Supplied passage:
Fighting with outdated and unsuitable weapons and often the victims of illogical military tactics, many brigaders were killed or captured. Incarcerated in the old monastery at San Pedro de Gardena in 1938, plain-clothes Gestapo agents arrived to carry out “several tests consisting of oral tests, written tests and measurements of the body, of the head, the length of the jaw. The idea, apparently, was to prove that they were subnormal. Anyone who looked Jewish or was a bit abnormal was singled out”. Some prisoners died because there was no real medical treatment and were buried in coffins made out of fish boxes. “Irrespective of the fact that the person who died might be Jewish or orthodox Protestant, we were told that he had asked for the last sacraments so we were all forced to go to Mass even when we knew that so and so was Jewish or atheist.’

Many Jews left the Communist Party when the Molotov-Ribbentrop Pact was signed (1939) and when the Jewish Doctors were accused of poisoning the leaders of the Kremlin (1953). Those who remained within the Party in the United States or continued to exhibit left-wing views were persecuted for their involvement in the Spanish Civil War during the McCarthyite years. In the USSR, Stalin liquidated many Jews who had served him in Spain including Kleber, Stern and Rosenberg.

Stalin saw conspiracy in the organization and the ideals of the International Brigades. When the show trials of leading Communists took place in Eastern Europe, a considerable number of defendants were former brigaders. Otto Sling and Andre Simone who were sentenced to death in the anti-Semitic Slansky trial in Czechoslovakia in 1952 were Jewish International Brigaders.

Many Jews who remained faithful to the ideals of Republican Spain eventually renounced the reactionary politics of the Soviet Union. For a time, it seemed as if the two were one and the same. Even within the Spanish struggle, it was apparent that this was not the case but this traumatic realization has taken longer for some than for others.

The Spanish Civil War has been painted in many political colours. It has also been romanticized but, like all wars, it was both terrible and terrifying. Stephen Spender, on visiting Spain, countered this imagery with a sombre message: “The final horror of war is the complete isolation of a man dying alone in a world whose reality is violence. The dead in wars are not heroes; they are freezing or rotting lumps of isolated insanity.”

From within the hypnotic embrace of Communism, a large number of Jews tried to make a stand when others refused to contemplate the impending horror and hoped that the danger would pass. The irrational events of the twentieth century have had a traumatic effect on such people. A few remain blinkered Stalinists, many in old age are still committed socialists and some have renounced politics altogether. The tragic course of Jewish history has flowed over the divisions of that apocalyptic period. The debt, fifty years on, should be acknowledged.

  1. John McGovern, Terror in Spain (London, 1937), p.13.
  2. Paul Preston, The Coming of the Spanish Civil War (London, 1978), p. 49.
  3. Adherents of the descendants of the Pretender Don Carlos and supporters of an ultra-Catholic monarchy.
  4. Martin Blinkhorn, Carlism and Crisis in Spain (Cambridge, 1975), p. 180.

What needs to be done: In the passage on the International Brigades, where were captured brigaders held in 1938? This listing comes from a different source than the passage.

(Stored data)
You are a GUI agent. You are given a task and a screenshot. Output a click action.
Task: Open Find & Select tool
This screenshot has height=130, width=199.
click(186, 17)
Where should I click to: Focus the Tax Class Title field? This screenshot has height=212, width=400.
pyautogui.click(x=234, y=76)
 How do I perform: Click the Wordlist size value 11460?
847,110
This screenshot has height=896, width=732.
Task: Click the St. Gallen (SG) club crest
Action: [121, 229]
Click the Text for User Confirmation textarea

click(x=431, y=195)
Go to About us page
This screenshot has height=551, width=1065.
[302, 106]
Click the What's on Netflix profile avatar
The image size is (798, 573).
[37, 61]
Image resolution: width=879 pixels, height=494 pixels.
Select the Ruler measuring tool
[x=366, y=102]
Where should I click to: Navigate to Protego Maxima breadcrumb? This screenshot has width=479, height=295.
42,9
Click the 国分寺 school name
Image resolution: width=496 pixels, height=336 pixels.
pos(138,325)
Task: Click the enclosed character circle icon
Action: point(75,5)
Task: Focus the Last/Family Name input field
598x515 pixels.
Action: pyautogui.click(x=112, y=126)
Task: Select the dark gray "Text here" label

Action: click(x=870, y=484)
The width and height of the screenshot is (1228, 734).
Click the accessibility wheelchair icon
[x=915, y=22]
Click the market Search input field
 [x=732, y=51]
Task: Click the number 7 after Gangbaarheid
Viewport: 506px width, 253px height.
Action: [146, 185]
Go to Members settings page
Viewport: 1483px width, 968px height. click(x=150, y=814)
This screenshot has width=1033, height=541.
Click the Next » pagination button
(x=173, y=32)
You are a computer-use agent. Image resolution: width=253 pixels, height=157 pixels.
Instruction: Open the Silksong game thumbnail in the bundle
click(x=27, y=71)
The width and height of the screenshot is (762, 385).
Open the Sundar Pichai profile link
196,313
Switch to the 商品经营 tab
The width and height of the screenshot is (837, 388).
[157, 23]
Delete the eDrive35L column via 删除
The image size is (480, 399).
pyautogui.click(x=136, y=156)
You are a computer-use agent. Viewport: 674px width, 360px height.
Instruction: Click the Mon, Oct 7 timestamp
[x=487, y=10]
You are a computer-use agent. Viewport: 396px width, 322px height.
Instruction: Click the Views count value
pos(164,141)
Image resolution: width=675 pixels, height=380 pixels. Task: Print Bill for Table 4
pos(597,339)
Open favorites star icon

Response area: In the old monastery at San Pedro de Gardena.